On November 22nd 2018, I put up a new BBS once again, it was Bucko's Den running Image BBS v1.2b at 19.2k inside WinVice and running at 20mhz. It was REALLY fast! Both Bucko's Den and Wrong Number V were running inside WinVice on 1 PC. Around April of 2019 I moved The Wrong Number V BBS to my new hardware addition The Ultimate 64 FPGA computer, I added a uIEC/SD and a Turbo232 "modem" to it and moved it off emulation and put it on real hardware. A side deal I had was programming a new version of Image BBS v3.0 it was going to be called, that was running in WinVice along with the other 2 Image boards at one point. After the Wrong Number V was put on the U64, I put The Wrong Number IV which the Image 3.0 was named on a Hyper Drive and a real C64c.

Update: 07/04/2020
On July 1st, 2020 Bucko's Den II came to life running Enigma .5 BBS on a Linux Ubuntu Based Virtual machine.

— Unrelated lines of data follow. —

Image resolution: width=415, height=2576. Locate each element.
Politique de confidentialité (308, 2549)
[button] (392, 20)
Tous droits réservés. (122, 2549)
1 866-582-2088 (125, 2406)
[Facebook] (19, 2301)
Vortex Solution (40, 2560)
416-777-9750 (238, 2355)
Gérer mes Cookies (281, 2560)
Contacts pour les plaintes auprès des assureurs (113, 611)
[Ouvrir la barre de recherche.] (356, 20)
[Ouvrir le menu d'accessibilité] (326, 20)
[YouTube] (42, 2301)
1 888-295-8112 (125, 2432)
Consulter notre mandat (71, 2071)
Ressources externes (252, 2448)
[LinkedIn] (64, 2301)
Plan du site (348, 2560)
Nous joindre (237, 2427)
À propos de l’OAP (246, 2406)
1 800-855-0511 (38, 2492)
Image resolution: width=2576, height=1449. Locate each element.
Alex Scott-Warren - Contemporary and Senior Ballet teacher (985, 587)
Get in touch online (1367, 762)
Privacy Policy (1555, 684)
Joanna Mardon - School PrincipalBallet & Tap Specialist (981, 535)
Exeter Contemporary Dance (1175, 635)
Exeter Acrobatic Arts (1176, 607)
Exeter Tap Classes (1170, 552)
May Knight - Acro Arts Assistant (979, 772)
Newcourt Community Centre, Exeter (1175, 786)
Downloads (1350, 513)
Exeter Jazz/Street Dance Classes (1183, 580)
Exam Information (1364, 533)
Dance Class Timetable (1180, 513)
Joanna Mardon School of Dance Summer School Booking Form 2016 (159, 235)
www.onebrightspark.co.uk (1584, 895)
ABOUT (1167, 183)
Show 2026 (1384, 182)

It is a BBS program currently being written and being updated frequently. It is my first Linux based BBS and it runs really nicely.

Update: 01/29/2021
Over the past 6 months since this file was updated. A lot has changed in the Wrong Number Family World.. Bucko's Den Image 2.0 was taken down due to lack of use, and Wrong Number V Image 1.2b which was a dupe of my original Wrong Number ][ BBS was taken down. The reason this one was taken down was not for lack of use, but when you run the amount of BBS' I run some of the boards get left behind the rest and don't get the TLC they deserve. So it was taken down so I could concentrate on the other boards I run. Namely Wrong Number IV (Image 3.0) That BBS is going through a metamorphosis as of the time of this writing.In the coming months, I intend to expand the Door Server to other BBS' while also updating and adding in more PFiles to the Image BBS.
That is where we stand today. 4 BBS' all part of one family, and now a website!

Update: 05/29/2024
As you can see nothing has been updated on this page in over 3 years. Well today it is revamped. As for this date, there are 4 BBS' running, Wrong Number ][, ]I[, IV, and ][ Retro 1993 plus two hubs for the NISSA Network. We still have the Door Server, but have taken down the File Server at least temporarily. This website has been completely revamped.

That's all folks!!
In Memoriam:
Fred Dart
Don Gladden
John Moore
The 3 guys who made Image what it was and what it still is today.